__Data provided__
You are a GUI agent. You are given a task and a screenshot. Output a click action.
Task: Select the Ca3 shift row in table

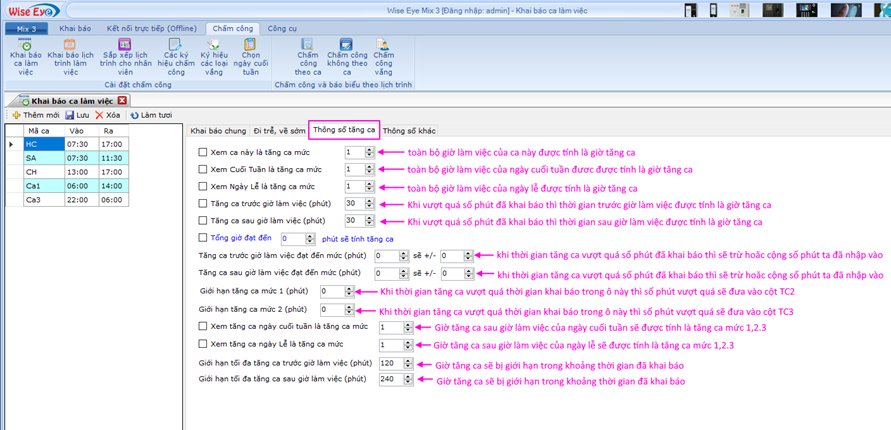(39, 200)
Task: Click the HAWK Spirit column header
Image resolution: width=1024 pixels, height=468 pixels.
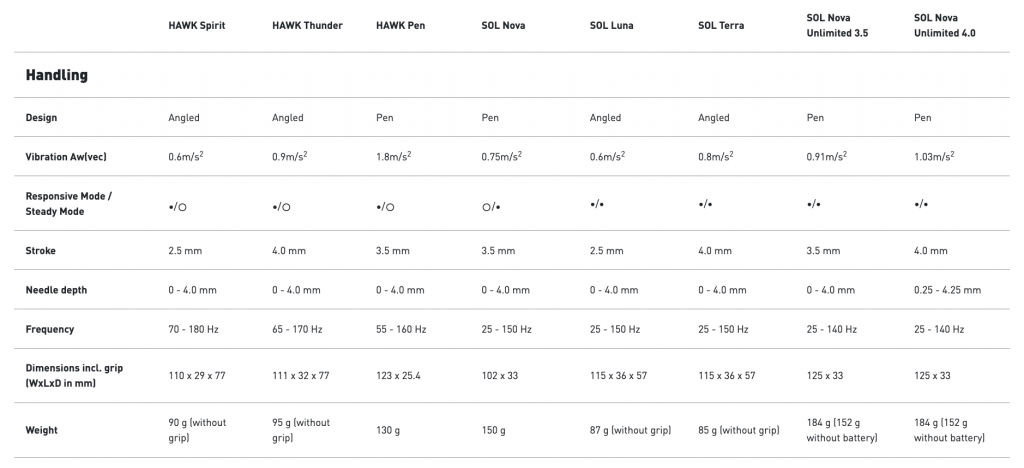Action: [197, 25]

...

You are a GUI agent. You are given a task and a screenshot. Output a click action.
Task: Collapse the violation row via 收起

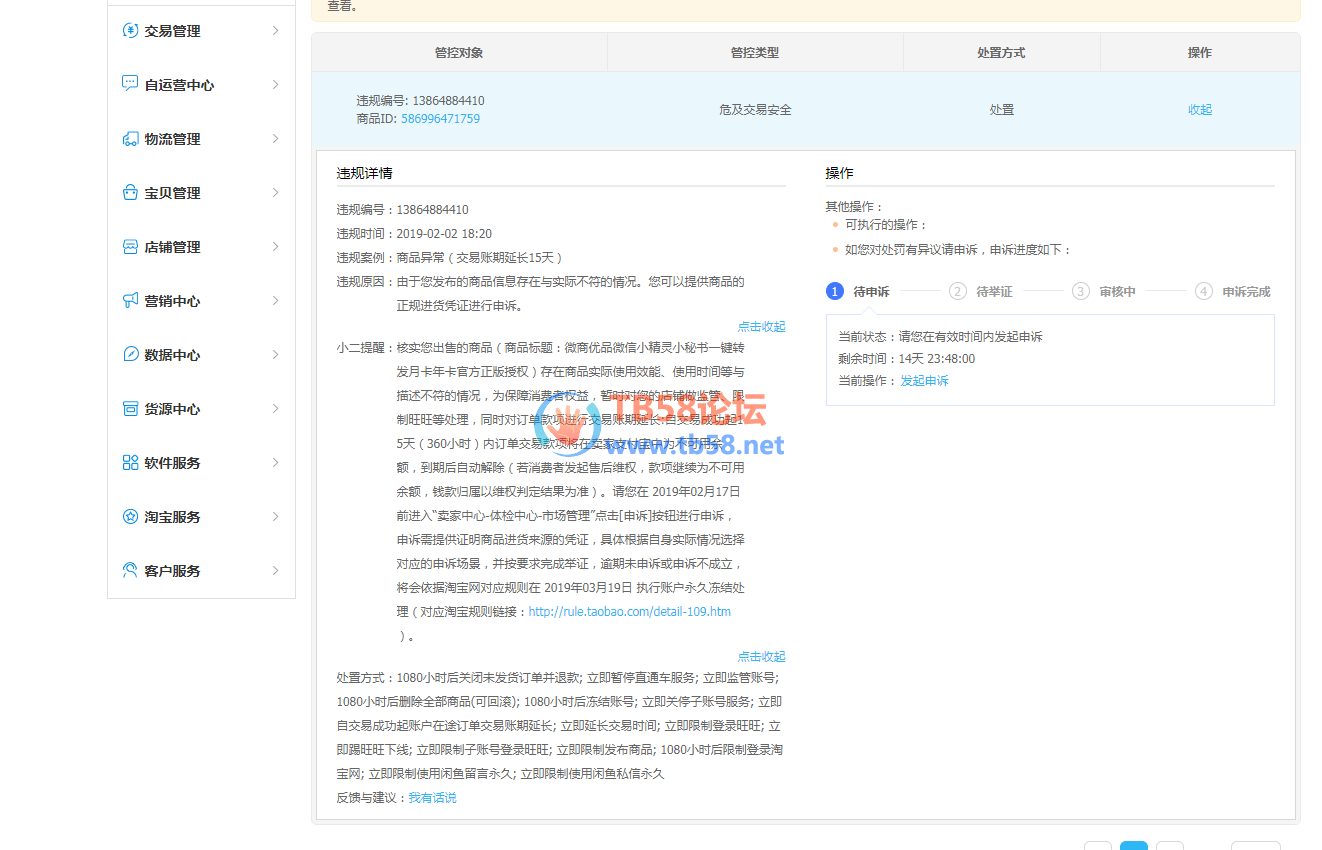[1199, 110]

...

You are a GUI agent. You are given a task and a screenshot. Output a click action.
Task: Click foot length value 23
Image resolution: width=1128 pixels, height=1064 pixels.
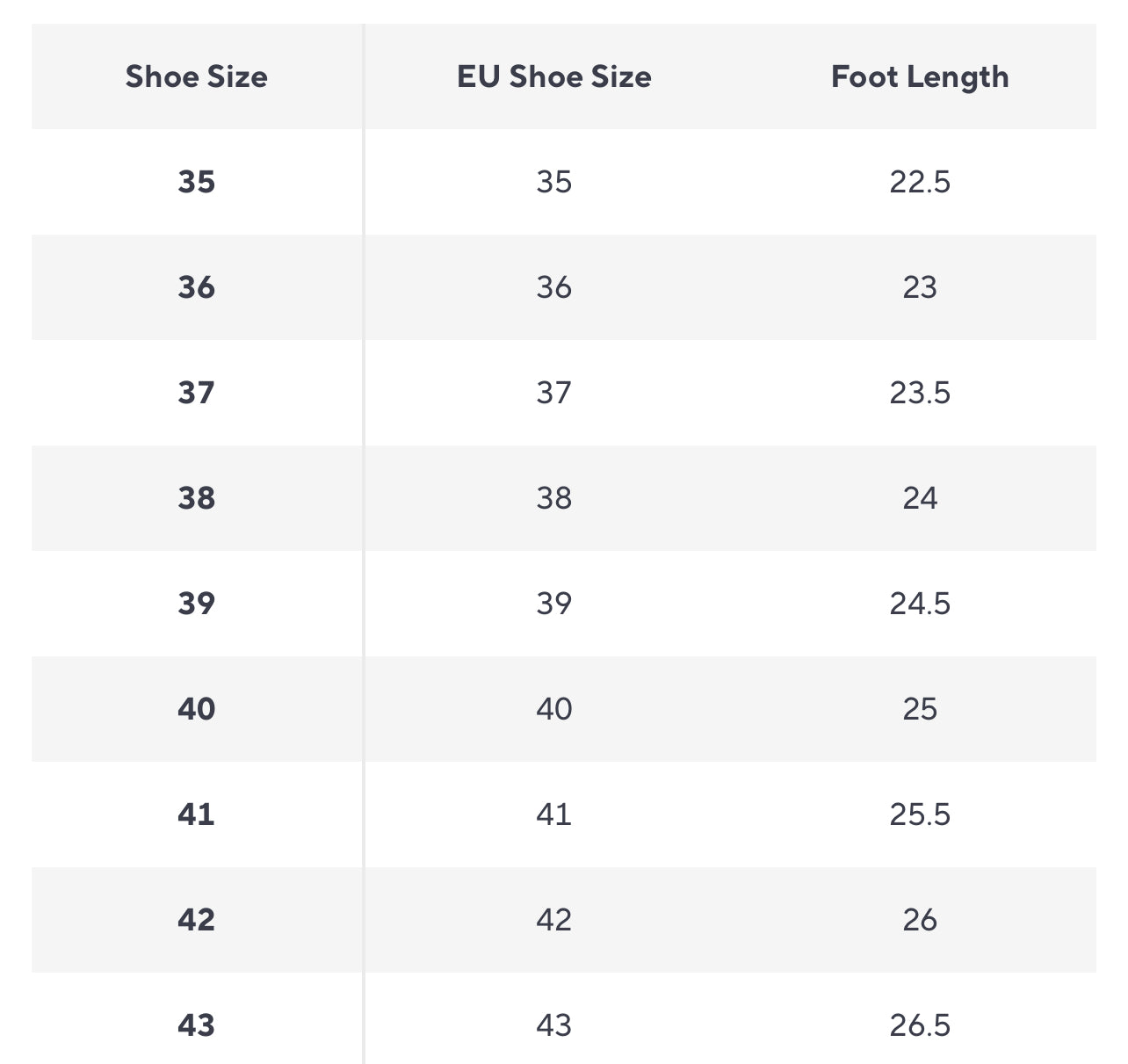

__The task__
Rewrite the lines from the one containing "Task: Click the HAWK Spirit column header" down to the one containing "Action: [197, 25]", with "column header" renamed to "column heading" and nothing else altered. Leave the pictures out of your answer.

__Complete response__
Task: Click the HAWK Spirit column heading
Image resolution: width=1024 pixels, height=468 pixels.
Action: [197, 25]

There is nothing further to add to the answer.